Anthropic Claude files are notably different in their framing of the restrictive case. Rather than just issuing prohibitions, the NEG file explicitly invokes Claude's principal hierarchy concept and the preference for minimal footprint in agentic contexts — concepts that appear in Anthropic's published documentation on Claude's design. It also notes that user insistence can override the policy (since this is a preference, not a safety boundary), which reflects how Claude's layered trust model actually works. The POS file specifically references the CLAUDE.md convention that Claude Code already recognizes natively.

Important caveat: AGENT.md is a soft convention, not a technically enforced access control. LLMs following these instructions do so based on instruction-following training, not hard constraints.


robots.txt

robots.txt lists user-agent DISALLOW strings for common LLM vendors.

The three-tier problem for Anthropic and OpenAI. Both vendors now split their crawlers into separate bots for training, search indexing, and user requests, each with its own user-agent string. All three tiers are blocked here.

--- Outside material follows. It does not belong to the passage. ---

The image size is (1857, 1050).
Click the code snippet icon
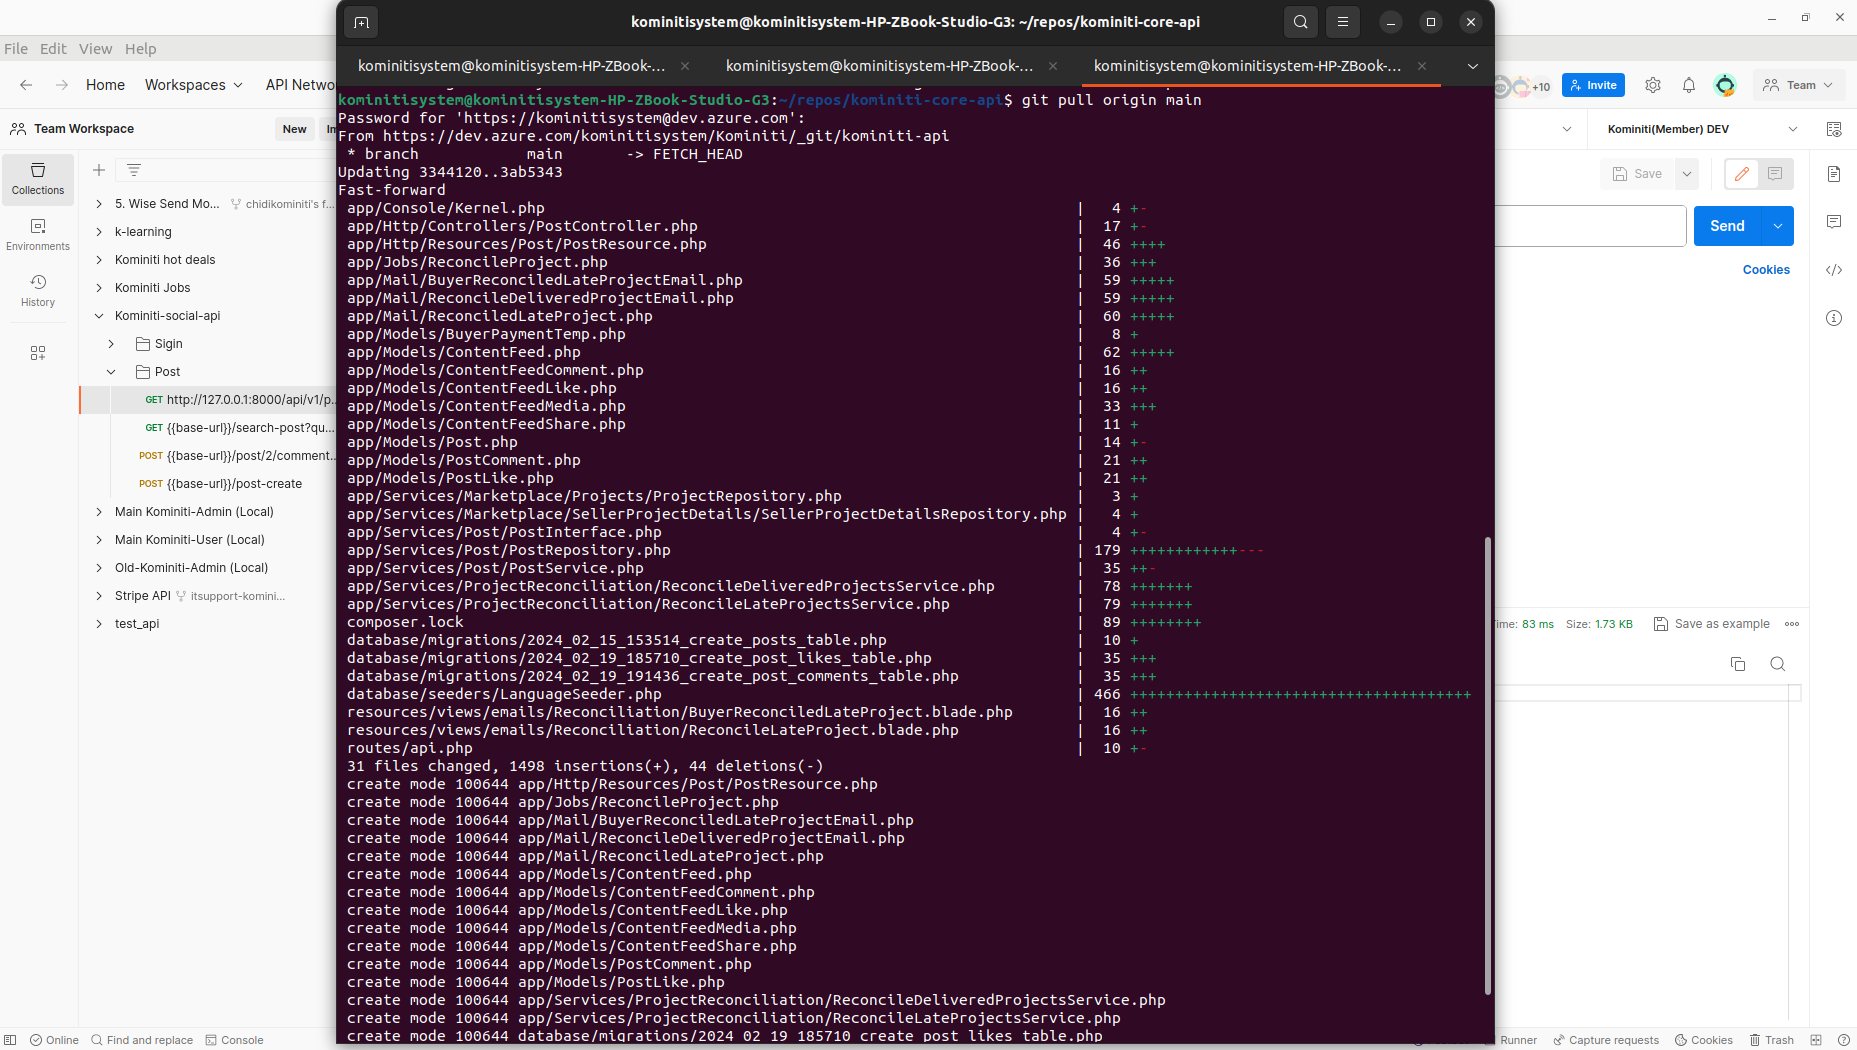click(x=1833, y=270)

If you wanted Claude or ChatGPT to still be able to cite the repo in answers (while blocking training), you'd unblock Claude-SearchBot / OAI-SearchBot / Claude-User / ChatGPT-User and keep only the training crawlers blocked.

The Google-Extended quirk. Because Google-Extended does not have a separate HTTP user agent string — it uses existing Google crawler infrastructure — you cannot block it via server-side header filtering. The only mechanism that works is the robots.txt product token. That's why it must appear in this file rather than a server config.

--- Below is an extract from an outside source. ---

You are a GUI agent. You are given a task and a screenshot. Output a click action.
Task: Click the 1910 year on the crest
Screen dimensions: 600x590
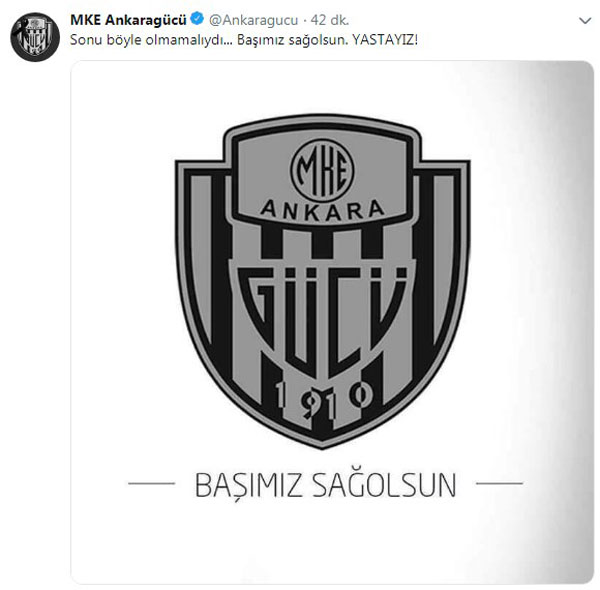coord(323,399)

The Bingbot trade-off. Blocking Bingbot also blocks standard Bing search indexing, since Bingbot remains the main Bing crawler and grounds Microsoft Copilot's web answers. There's no separate Copilot-only token the way Google has Google-Extended. The comment in the file flags this so a future editor can make the call consciously.

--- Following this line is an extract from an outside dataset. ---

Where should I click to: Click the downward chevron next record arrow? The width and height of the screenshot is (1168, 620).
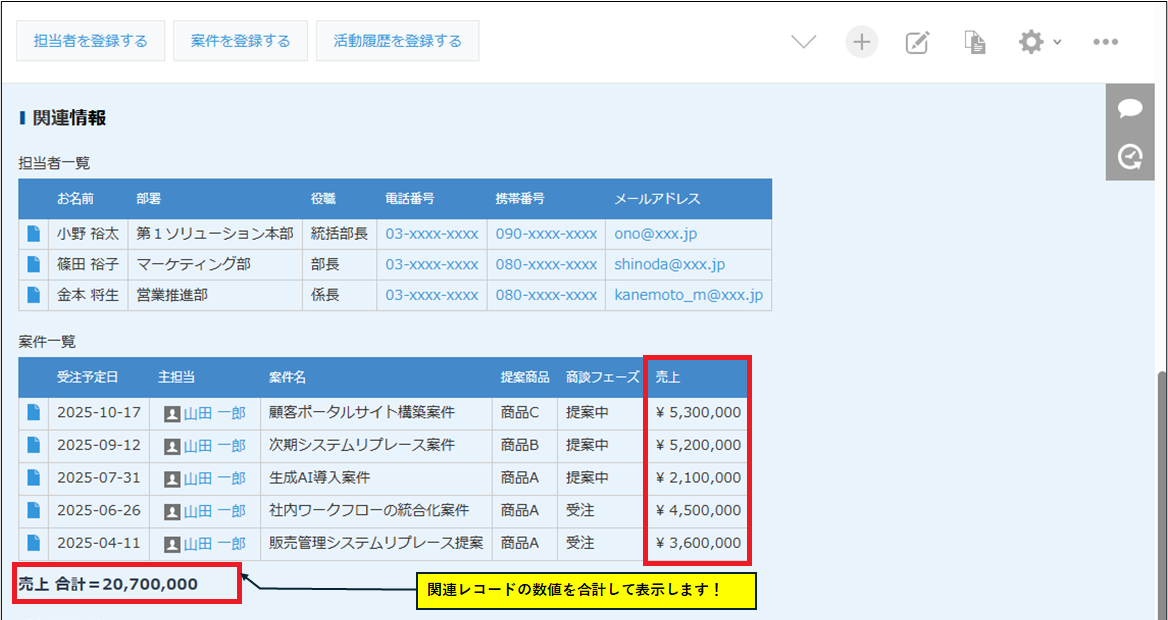[x=804, y=42]
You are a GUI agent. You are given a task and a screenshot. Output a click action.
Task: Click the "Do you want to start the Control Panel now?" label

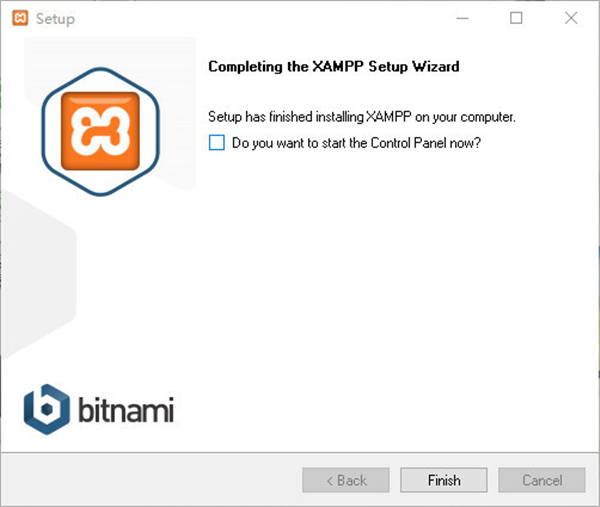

CCBot is arguably the highest-impact entry. Common Crawl's public dataset is a training source for virtually every major model, so blocking CCBot has broader reach than blocking any single vendor's named crawler.

The wildcard Disallow: / is a strong default — it will also catch standard search engines. The comment in the file explains the trade-off so a repo owner can scope it down if search visibility matters.

And the plain-language policy statement at the bottom is deliberate: an inference-time agent reading this file as text (rather than parsing it as a crawler) will encounter an explicit, human-readable refusal, which complements the AGENT.md of the corresponding soft access control files.

Using the robots.txt disallow directive does not guarantee that a particular webpage will not be crawled or will be excluded from SERPs. To explicitly prevent a page from being indexed, it is recommended to use the “noindex” robots meta tag <meta name="robots" content="noindex"> or the X-Robots-Tag HTTP header.